The following example shows how an administrator might copy, unzip and start OWF from the bundle deployment on *nix operating systems, assuming the bundle is named OWF-bundle-7-GA.zip:

cp OWF-bundle-7-GA.zip/opt/.
cd /opt
unzip OWF-bundle-7-GA.zip
cd apache-tomcat-7.0.21
./start.sh

The following example shows how an administrator might copy, unzip, and start OWF from the bundle on Windows operating systems, assuming the bundle is named OWF-bundle-7-GA.zip:

  1. Create a new directory from where OWF will be run. This can be done via the Windows UI or a command prompt.
  2. Copy OWF-bundle-7-GA.zip to the new directory created in step 1.
  3. Right-click on OWF-bundle-7-GA.zip and select open, explore or the command for the system’s default zip/unzip program.
  4. Unzip/unpack the bundle into the new directory created in step 1.
  5. From a command-line, run start.bat from within the apache-tomcat-7.0.21 directory.

The use of the bundled deployment archive provides all of the necessary mechanisms to deploy and run the Tomcat Web container on any Java 1.6+ enabled system.

#2 Default Installation

Running the OWF Bundle via the included Tomcat Web server with the default values requires minimal installation. With standard configuration, OWF makes use of the default authentication module, which provides X509 authentication/authorization, with CAS as a fallback if the framework cannot authenticate the user via certificates installed in their browser.

Note: If OWF 7 is installed as an upgrade, please see Upgrading to OWF 7.

The application uses a KeyStore and a Truststore which are local to the installation. There is no need to install any certificates into the server’s Java installation. The default certificates contained in the OWF Bundle only function for localhost communications. When accessed from a remote machine with a name that differs from localhost, while using the included certificates, OWF will not function correctly. Accordingly, see the Server Certificate Creation and Installation section for information about creating additional certificates.
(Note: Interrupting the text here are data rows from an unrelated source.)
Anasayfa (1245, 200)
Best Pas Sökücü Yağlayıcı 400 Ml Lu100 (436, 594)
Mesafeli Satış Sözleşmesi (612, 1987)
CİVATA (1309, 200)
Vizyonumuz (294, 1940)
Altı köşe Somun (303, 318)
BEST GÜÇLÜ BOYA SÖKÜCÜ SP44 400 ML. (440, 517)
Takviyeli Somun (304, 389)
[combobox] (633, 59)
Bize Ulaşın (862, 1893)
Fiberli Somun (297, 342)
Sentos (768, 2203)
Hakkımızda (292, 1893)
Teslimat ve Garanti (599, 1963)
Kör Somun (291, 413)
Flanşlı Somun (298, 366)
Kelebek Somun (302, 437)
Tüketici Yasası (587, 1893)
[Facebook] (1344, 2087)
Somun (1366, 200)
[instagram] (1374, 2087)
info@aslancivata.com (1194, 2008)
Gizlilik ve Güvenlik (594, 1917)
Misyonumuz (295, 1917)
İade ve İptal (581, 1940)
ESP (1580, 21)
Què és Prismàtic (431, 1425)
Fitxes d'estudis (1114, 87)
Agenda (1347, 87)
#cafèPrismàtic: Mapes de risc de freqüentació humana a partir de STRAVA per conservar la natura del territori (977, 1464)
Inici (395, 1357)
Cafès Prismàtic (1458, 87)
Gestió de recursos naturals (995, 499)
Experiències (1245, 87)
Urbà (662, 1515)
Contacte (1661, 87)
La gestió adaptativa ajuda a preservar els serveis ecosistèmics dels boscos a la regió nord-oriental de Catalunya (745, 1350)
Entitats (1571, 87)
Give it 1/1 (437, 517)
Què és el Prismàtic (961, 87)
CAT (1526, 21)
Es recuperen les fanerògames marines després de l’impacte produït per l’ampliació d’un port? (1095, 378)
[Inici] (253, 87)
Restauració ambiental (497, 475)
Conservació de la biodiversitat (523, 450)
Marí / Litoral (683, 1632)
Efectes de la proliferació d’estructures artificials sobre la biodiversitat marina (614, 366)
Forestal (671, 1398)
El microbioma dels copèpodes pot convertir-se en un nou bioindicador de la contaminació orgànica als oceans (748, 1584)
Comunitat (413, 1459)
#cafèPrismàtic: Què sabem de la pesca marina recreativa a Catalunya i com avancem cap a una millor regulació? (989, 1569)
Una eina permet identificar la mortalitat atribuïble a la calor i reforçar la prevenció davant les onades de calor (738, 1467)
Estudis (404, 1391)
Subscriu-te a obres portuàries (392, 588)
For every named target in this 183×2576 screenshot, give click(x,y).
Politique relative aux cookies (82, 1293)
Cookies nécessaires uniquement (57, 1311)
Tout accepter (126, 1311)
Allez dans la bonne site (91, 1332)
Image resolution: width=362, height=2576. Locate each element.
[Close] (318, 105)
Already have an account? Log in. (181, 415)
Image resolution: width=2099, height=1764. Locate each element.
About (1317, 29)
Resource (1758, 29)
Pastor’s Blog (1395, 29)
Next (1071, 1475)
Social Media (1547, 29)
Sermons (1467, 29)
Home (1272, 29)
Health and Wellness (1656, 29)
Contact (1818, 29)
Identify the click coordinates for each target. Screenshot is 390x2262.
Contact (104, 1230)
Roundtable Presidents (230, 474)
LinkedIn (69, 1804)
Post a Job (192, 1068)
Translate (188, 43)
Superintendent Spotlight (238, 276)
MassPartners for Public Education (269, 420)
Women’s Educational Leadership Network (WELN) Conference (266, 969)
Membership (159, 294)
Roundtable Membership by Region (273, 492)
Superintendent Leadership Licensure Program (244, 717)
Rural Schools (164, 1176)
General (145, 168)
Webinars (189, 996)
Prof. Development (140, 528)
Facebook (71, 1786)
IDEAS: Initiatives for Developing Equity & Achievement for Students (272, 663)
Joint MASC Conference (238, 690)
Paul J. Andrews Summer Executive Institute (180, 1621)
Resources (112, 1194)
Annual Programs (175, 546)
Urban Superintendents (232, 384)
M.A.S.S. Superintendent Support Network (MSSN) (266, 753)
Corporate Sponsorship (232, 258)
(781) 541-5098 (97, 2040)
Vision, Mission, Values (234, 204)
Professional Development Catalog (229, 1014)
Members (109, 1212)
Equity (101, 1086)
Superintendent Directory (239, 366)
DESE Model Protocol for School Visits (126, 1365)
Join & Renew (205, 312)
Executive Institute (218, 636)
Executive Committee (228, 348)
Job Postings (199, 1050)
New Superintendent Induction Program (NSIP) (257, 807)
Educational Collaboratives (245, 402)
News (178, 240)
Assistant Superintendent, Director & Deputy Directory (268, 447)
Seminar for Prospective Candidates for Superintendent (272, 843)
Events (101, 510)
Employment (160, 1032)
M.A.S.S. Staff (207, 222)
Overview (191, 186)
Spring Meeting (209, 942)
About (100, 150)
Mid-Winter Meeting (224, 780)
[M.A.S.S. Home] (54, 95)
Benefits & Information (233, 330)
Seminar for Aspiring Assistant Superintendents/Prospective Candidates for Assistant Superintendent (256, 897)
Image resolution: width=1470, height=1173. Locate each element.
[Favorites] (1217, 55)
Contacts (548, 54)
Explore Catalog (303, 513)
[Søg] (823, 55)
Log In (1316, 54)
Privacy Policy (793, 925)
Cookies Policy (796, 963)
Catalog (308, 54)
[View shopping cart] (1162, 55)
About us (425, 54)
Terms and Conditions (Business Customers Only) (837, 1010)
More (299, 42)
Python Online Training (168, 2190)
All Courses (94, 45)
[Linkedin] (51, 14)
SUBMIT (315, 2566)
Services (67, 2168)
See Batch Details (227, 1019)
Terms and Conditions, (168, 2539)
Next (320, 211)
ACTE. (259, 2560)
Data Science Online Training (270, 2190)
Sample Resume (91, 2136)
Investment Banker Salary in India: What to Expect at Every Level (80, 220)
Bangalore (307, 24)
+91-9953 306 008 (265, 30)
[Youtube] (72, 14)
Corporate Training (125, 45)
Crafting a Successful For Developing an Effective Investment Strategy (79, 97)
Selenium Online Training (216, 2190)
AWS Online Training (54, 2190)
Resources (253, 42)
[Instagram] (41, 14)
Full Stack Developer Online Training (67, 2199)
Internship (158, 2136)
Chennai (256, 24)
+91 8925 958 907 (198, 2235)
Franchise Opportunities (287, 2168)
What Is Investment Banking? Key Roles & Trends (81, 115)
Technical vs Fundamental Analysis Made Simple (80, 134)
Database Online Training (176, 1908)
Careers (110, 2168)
###Installing User PKI Certificates By default, the security infrastructure of the OWF Bundle is configured to use client certificates with CAS fallback. In order to identify themselves via certificates, clients need to install a PKI certificate into their Web browser. The client certificates that are included with the OWF bundle will be recognized immediately and can be used in the default security configuration. The certificates are located in the \apache-tomcat-7.0.21\certs directory of the OWF bundle.

The default client certificates can be used by importing the included testUser1.p12 or testAdmin1.p12 certificate into the user’s browser. In Internet Explorer, client certificates can be added by selecting Tools → Internet Options → Content → Certificates → Personal, and then clicking the Import button. The certificate testUser1 grants rights to use the application, while testAdmin1 is a certificate for a user granted both user rights and administrator rights. The private key password for both certificates is password.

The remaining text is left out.